=== Work required ===
Please return all lines of the data below containing the string "will".

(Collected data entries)
/---

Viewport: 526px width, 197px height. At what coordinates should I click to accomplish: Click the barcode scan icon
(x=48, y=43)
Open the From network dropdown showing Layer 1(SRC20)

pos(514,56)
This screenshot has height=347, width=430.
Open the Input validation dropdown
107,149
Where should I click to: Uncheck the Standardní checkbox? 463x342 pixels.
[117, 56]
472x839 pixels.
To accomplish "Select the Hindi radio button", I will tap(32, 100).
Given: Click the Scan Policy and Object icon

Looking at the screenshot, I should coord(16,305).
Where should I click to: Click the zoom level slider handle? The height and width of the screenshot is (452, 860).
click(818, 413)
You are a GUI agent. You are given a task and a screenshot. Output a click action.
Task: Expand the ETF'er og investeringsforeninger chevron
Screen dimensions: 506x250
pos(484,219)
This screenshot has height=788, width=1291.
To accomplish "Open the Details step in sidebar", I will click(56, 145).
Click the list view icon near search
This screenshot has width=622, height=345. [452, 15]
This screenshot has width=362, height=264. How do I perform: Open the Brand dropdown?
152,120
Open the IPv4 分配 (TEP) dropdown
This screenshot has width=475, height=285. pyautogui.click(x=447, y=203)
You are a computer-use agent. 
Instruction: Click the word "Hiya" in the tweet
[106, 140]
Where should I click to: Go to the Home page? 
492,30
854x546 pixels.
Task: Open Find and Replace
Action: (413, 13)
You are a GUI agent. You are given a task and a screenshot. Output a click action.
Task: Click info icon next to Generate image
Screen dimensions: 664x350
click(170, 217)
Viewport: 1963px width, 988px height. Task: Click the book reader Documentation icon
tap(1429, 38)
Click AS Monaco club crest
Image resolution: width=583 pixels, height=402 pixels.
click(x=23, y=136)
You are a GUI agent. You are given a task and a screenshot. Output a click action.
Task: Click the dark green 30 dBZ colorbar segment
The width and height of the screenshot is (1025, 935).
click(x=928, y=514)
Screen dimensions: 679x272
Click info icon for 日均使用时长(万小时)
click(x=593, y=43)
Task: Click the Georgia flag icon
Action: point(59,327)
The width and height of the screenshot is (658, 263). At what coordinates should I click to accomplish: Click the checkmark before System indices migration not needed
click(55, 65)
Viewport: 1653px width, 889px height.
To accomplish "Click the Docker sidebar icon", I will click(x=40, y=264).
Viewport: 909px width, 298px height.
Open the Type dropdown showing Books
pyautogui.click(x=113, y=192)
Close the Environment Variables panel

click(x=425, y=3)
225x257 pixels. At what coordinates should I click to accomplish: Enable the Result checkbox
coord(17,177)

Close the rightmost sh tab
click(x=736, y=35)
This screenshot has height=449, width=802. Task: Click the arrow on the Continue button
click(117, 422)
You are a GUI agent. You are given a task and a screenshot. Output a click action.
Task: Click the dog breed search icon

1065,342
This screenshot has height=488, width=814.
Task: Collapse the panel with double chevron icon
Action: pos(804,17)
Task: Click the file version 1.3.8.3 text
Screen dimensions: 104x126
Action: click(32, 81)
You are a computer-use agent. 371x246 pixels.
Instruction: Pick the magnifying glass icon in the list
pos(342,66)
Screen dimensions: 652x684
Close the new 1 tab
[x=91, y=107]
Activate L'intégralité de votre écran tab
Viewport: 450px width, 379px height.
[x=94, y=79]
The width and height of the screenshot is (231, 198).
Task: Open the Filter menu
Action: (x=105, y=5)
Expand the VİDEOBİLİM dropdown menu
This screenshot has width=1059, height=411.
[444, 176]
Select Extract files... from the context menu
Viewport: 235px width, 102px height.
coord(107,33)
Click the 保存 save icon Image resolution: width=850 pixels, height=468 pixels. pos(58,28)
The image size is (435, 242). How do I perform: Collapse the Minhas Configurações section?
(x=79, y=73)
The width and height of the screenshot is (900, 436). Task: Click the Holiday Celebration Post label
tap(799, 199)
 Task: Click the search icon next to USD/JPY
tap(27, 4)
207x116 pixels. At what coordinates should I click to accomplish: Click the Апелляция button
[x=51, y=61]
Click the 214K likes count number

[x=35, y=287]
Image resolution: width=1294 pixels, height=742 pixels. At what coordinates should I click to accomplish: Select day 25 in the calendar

\---

=== Output for this task ===
To accomplish "Select the Hindi radio button", I will tap(32, 100).
To accomplish "Open the Details step in sidebar", I will click(56, 145).
To accomplish "Click the Docker sidebar icon", I will click(x=40, y=264).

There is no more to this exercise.